EXERCISE: Reproduce the entries below word for word, keeping every line as it stands.

— BEGIN —

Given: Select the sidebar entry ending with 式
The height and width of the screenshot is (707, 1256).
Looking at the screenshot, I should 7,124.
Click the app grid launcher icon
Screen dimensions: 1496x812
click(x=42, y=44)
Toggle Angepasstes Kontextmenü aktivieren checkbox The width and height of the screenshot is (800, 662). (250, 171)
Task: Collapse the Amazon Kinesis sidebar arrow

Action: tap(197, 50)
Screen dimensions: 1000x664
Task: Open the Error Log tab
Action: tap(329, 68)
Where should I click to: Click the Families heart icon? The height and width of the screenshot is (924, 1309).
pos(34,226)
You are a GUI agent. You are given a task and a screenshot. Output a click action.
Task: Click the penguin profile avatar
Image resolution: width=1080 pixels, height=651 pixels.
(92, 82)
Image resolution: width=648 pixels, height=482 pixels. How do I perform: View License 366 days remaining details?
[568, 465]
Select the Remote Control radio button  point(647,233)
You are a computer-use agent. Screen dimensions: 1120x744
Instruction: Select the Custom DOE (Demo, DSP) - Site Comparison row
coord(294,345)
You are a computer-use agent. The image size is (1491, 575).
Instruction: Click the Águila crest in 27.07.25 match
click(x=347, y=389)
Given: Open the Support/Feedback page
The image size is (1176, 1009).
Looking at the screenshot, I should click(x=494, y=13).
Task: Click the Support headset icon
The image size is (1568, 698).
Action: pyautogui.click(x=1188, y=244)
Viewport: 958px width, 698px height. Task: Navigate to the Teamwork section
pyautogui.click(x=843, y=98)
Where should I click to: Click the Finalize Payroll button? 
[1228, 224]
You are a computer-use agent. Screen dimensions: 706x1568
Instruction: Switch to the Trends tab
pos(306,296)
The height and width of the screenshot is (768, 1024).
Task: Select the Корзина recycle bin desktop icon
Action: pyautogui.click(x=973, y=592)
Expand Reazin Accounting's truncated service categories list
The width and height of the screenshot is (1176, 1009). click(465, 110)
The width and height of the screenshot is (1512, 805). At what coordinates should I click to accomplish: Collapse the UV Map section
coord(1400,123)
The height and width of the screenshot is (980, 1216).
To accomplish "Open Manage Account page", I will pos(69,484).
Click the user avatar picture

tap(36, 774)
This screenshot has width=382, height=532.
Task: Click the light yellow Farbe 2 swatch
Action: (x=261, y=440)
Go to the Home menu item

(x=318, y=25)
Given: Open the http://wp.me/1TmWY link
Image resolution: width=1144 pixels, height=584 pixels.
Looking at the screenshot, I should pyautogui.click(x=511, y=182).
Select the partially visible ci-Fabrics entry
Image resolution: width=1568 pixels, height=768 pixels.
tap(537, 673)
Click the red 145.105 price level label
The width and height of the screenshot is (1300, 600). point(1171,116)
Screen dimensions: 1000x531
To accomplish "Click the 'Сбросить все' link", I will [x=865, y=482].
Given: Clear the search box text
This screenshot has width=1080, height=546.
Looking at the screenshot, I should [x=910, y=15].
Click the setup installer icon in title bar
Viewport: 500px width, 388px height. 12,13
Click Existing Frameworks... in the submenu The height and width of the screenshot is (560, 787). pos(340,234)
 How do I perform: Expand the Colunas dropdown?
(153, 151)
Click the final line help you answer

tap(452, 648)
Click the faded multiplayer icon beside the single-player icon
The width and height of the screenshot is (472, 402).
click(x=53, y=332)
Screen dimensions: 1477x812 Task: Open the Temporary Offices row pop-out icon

— END —

EXERCISE RESULT:
Given: Select the sidebar entry ending with 式
The height and width of the screenshot is (707, 1256).
Looking at the screenshot, I should 7,124.
Click the app grid launcher icon
Screen dimensions: 1496x812
click(x=42, y=44)
Toggle Angepasstes Kontextmenü aktivieren checkbox The width and height of the screenshot is (800, 662). (250, 171)
Task: Collapse the Amazon Kinesis sidebar arrow

Action: tap(197, 50)
Screen dimensions: 1000x664
Task: Open the Error Log tab
Action: tap(329, 68)
Where should I click to: Click the Families heart icon? The height and width of the screenshot is (924, 1309).
pos(34,226)
You are a GUI agent. You are given a task and a screenshot. Output a click action.
Task: Click the penguin profile avatar
Image resolution: width=1080 pixels, height=651 pixels.
(92, 82)
Image resolution: width=648 pixels, height=482 pixels. How do I perform: View License 366 days remaining details?
[568, 465]
Select the Remote Control radio button  point(647,233)
You are a computer-use agent. Screen dimensions: 1120x744
Instruction: Select the Custom DOE (Demo, DSP) - Site Comparison row
coord(294,345)
You are a computer-use agent. The image size is (1491, 575).
Instruction: Click the Águila crest in 27.07.25 match
click(x=347, y=389)
Given: Open the Support/Feedback page
The image size is (1176, 1009).
Looking at the screenshot, I should click(x=494, y=13).
Task: Click the Support headset icon
The image size is (1568, 698).
Action: pyautogui.click(x=1188, y=244)
Viewport: 958px width, 698px height. Task: Navigate to the Teamwork section
pyautogui.click(x=843, y=98)
Where should I click to: Click the Finalize Payroll button? 
[1228, 224]
You are a computer-use agent. Screen dimensions: 706x1568
Instruction: Switch to the Trends tab
pos(306,296)
The height and width of the screenshot is (768, 1024).
Task: Select the Корзина recycle bin desktop icon
Action: pyautogui.click(x=973, y=592)
Expand Reazin Accounting's truncated service categories list
The width and height of the screenshot is (1176, 1009). click(465, 110)
The width and height of the screenshot is (1512, 805). At what coordinates should I click to accomplish: Collapse the UV Map section
coord(1400,123)
The height and width of the screenshot is (980, 1216).
To accomplish "Open Manage Account page", I will pos(69,484).
Click the user avatar picture

tap(36, 774)
This screenshot has width=382, height=532.
Task: Click the light yellow Farbe 2 swatch
Action: (x=261, y=440)
Go to the Home menu item

(x=318, y=25)
Given: Open the http://wp.me/1TmWY link
Image resolution: width=1144 pixels, height=584 pixels.
Looking at the screenshot, I should pyautogui.click(x=511, y=182).
Select the partially visible ci-Fabrics entry
Image resolution: width=1568 pixels, height=768 pixels.
tap(537, 673)
Click the red 145.105 price level label
The width and height of the screenshot is (1300, 600). point(1171,116)
Screen dimensions: 1000x531
To accomplish "Click the 'Сбросить все' link", I will [x=865, y=482].
Given: Clear the search box text
This screenshot has width=1080, height=546.
Looking at the screenshot, I should [x=910, y=15].
Click the setup installer icon in title bar
Viewport: 500px width, 388px height. 12,13
Click Existing Frameworks... in the submenu The height and width of the screenshot is (560, 787). pos(340,234)
 How do I perform: Expand the Colunas dropdown?
(153, 151)
Click the final line help you answer

tap(452, 648)
Click the faded multiplayer icon beside the single-player icon
The width and height of the screenshot is (472, 402).
click(x=53, y=332)
Screen dimensions: 1477x812 Task: Open the Temporary Offices row pop-out icon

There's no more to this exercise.